[BEGIN MATERIAL]

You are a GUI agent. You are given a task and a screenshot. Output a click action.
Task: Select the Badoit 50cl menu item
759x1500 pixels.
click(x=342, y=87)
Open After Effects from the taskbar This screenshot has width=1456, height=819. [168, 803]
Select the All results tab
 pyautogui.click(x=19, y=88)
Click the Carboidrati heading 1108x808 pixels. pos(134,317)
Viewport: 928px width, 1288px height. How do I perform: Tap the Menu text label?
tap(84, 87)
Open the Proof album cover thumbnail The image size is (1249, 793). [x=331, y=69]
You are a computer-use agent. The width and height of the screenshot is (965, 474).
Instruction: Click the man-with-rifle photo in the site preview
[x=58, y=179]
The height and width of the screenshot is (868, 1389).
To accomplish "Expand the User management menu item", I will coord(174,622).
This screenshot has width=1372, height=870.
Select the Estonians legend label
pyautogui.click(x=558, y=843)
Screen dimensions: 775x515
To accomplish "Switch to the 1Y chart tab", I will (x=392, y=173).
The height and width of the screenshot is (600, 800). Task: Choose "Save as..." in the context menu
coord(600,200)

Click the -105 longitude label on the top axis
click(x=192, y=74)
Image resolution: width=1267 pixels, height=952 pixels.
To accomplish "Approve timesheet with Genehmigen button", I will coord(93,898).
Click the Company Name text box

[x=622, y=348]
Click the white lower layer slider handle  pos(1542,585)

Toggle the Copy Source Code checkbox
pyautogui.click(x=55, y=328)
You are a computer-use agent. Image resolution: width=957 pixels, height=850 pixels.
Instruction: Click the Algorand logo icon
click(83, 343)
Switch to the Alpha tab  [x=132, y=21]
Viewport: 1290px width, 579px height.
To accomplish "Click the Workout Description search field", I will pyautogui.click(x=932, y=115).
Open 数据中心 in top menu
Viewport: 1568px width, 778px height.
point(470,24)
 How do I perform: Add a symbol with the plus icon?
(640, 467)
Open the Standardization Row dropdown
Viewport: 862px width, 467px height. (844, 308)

[END MATERIAL]

### WHAT TO PRODUCE
Convert every line of the records above into a JSON list of strings, one string per line, omitting blank lines.

### RESULT FOR THIS EXERCISE
[
  "You are a GUI agent. You are given a task and a screenshot. Output a click action.",
  "Task: Select the Badoit 50cl menu item",
  "759x1500 pixels.",
  "click(x=342, y=87)",
  "Open After Effects from the taskbar This screenshot has width=1456, height=819. [168, 803]",
  "Select the All results tab",
  " pyautogui.click(x=19, y=88)",
  "Click the Carboidrati heading 1108x808 pixels. pos(134,317)",
  "Viewport: 928px width, 1288px height. How do I perform: Tap the Menu text label?",
  "tap(84, 87)",
  "Open the Proof album cover thumbnail The image size is (1249, 793). [x=331, y=69]",
  "You are a computer-use agent. The width and height of the screenshot is (965, 474).",
  "Instruction: Click the man-with-rifle photo in the site preview",
  "[x=58, y=179]",
  "The height and width of the screenshot is (868, 1389).",
  "To accomplish \"Expand the User management menu item\", I will coord(174,622).",
  "This screenshot has width=1372, height=870.",
  "Select the Estonians legend label",
  "pyautogui.click(x=558, y=843)",
  "Screen dimensions: 775x515",
  "To accomplish \"Switch to the 1Y chart tab\", I will (x=392, y=173).",
  "The height and width of the screenshot is (600, 800). Task: Choose \"Save as...\" in the context menu",
  "coord(600,200)",
  "Click the -105 longitude label on the top axis",
  "click(x=192, y=74)",
  "Image resolution: width=1267 pixels, height=952 pixels.",
  "To accomplish \"Approve timesheet with Genehmigen button\", I will coord(93,898).",
  "Click the Company Name text box",
  "[x=622, y=348]",
  "Click the white lower layer slider handle  pos(1542,585)",
  "Toggle the Copy Source Code checkbox",
  "pyautogui.click(x=55, y=328)",
  "You are a computer-use agent. Image resolution: width=957 pixels, height=850 pixels.",
  "Instruction: Click the Algorand logo icon",
  "click(83, 343)",
  "Switch to the Alpha tab  [x=132, y=21]",
  "Viewport: 1290px width, 579px height.",
  "To accomplish \"Click the Workout Description search field\", I will pyautogui.click(x=932, y=115).",
  "Open 数据中心 in top menu",
  "Viewport: 1568px width, 778px height.",
  "point(470,24)",
  " How do I perform: Add a symbol with the plus icon?",
  "(640, 467)",
  "Open the Standardization Row dropdown",
  "Viewport: 862px width, 467px height. (844, 308)"
]